**DESCRIPTION OF THE TASK:** Only the lines holding "agent" are wanted. Copy every one from the records below.

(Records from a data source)
--- START ---

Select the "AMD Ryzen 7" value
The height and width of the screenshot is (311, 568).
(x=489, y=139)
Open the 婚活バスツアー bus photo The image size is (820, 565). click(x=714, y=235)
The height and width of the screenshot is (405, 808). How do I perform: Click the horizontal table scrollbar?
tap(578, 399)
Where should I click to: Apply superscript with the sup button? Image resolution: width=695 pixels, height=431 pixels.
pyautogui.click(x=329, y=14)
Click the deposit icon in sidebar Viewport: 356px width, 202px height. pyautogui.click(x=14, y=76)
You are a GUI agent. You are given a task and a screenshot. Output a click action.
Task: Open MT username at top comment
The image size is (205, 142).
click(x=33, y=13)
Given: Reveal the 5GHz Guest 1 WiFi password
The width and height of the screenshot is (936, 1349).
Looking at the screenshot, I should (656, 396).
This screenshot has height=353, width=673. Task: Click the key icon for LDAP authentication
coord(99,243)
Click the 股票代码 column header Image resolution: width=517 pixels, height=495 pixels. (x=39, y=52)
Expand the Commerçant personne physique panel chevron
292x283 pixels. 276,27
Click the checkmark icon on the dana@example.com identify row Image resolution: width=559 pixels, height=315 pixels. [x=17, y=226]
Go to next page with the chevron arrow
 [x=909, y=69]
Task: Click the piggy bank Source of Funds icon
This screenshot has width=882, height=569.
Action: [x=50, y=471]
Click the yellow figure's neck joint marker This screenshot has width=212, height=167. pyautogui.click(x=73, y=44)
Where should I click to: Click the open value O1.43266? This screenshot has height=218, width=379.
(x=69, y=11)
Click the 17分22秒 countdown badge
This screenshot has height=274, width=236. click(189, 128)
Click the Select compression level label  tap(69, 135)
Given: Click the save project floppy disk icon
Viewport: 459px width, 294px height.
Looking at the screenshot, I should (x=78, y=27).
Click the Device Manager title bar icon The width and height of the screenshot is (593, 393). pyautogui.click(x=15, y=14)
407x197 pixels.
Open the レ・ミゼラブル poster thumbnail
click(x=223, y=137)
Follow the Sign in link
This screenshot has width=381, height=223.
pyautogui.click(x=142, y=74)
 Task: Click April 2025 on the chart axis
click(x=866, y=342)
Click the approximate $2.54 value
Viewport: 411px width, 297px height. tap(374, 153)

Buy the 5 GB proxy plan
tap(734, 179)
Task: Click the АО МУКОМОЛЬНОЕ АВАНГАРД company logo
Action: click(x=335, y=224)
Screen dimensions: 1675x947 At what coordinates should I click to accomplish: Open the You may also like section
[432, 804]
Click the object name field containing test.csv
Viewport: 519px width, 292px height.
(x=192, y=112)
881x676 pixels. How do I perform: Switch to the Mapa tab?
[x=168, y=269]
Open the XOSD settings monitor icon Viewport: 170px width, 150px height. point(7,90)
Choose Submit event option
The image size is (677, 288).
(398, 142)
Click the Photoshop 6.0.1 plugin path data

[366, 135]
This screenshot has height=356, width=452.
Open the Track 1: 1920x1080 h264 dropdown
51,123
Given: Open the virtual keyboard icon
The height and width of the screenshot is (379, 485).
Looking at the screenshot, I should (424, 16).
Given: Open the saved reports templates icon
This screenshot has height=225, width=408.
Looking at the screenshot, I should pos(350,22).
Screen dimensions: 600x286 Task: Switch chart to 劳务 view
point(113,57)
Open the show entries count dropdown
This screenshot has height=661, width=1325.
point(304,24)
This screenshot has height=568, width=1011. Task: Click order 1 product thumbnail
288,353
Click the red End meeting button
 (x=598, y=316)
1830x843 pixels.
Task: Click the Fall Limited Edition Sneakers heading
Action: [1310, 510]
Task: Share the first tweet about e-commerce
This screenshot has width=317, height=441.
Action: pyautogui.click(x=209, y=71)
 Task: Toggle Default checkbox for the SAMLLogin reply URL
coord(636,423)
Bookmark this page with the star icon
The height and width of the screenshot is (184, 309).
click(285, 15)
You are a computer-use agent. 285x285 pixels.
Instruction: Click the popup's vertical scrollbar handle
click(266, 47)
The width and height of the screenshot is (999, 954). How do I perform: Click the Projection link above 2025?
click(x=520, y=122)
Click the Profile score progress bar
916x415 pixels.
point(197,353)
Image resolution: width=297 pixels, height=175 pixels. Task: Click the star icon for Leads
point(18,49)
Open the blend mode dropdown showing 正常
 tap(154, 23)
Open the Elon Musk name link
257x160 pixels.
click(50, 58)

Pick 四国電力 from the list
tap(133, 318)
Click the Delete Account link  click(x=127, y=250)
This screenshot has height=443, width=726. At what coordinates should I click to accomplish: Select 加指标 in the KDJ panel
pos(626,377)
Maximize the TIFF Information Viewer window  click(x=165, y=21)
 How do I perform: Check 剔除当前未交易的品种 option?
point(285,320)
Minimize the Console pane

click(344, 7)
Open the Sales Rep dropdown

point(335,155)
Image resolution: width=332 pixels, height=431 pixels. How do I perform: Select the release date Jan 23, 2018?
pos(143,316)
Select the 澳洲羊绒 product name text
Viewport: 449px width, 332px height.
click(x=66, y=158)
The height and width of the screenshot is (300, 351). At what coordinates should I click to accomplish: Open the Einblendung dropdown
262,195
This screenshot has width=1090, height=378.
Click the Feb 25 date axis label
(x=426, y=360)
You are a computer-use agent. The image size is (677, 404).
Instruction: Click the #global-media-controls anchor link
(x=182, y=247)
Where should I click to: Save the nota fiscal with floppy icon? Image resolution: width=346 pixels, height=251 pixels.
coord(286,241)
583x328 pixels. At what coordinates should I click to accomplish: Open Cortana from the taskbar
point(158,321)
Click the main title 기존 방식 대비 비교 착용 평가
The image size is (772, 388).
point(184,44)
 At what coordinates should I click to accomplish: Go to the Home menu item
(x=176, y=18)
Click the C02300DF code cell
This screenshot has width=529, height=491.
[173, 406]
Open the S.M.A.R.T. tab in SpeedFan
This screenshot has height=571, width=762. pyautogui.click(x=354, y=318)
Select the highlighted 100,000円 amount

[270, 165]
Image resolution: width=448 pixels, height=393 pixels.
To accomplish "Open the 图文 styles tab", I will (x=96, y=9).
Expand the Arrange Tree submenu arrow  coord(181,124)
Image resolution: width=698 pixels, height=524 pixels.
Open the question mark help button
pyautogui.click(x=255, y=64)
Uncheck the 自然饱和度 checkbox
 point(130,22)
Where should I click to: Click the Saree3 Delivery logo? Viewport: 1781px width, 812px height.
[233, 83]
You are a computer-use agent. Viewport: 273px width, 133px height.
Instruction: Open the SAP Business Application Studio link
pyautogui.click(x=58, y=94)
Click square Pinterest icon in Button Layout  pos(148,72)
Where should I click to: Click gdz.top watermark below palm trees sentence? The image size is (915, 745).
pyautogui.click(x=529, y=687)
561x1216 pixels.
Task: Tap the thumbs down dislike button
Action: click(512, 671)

--- END ---

**SOLUTION TO THIS EXERCISE:**
You are a GUI agent. You are given a task and a screenshot. Output a click action.
You are a computer-use agent. 285x285 pixels.
You are a computer-use agent. The image size is (677, 404).
You are a computer-use agent. Viewport: 273px width, 133px height.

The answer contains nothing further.